# REQUIRED WORK
The entries are to be output word for word, with the pictures omitted.

# SOURCE MATERIAL
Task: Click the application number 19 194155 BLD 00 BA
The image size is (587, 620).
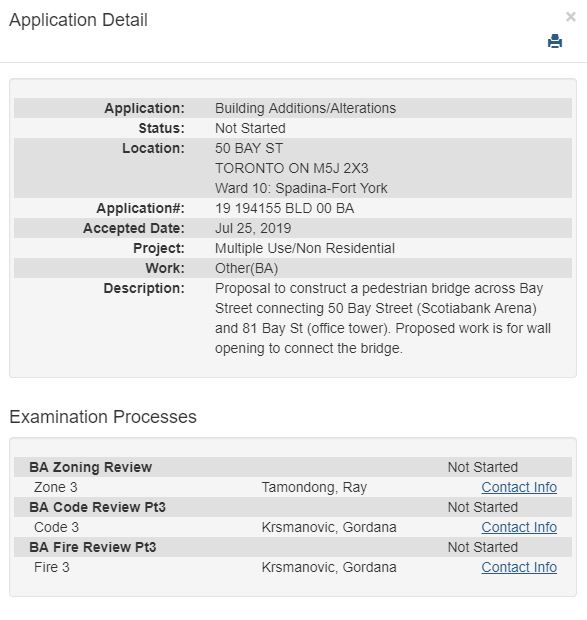Action: [x=284, y=208]
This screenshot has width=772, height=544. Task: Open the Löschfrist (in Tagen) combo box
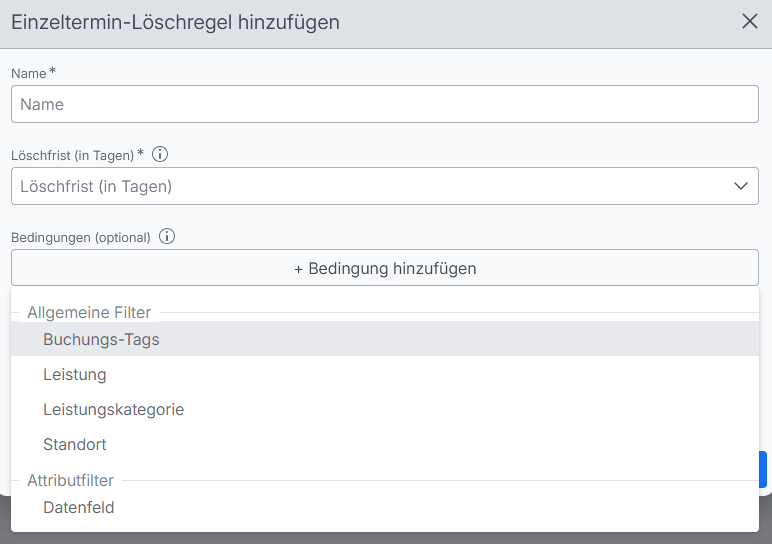(370, 186)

# OUTPUT OF THE EXERCISE
Task: Click the application number 19 194155 BLD 00 BA
The image size is (587, 620).
Action: [x=284, y=208]
This screenshot has width=772, height=544. Task: Open the Löschfrist (in Tagen) combo box
(370, 186)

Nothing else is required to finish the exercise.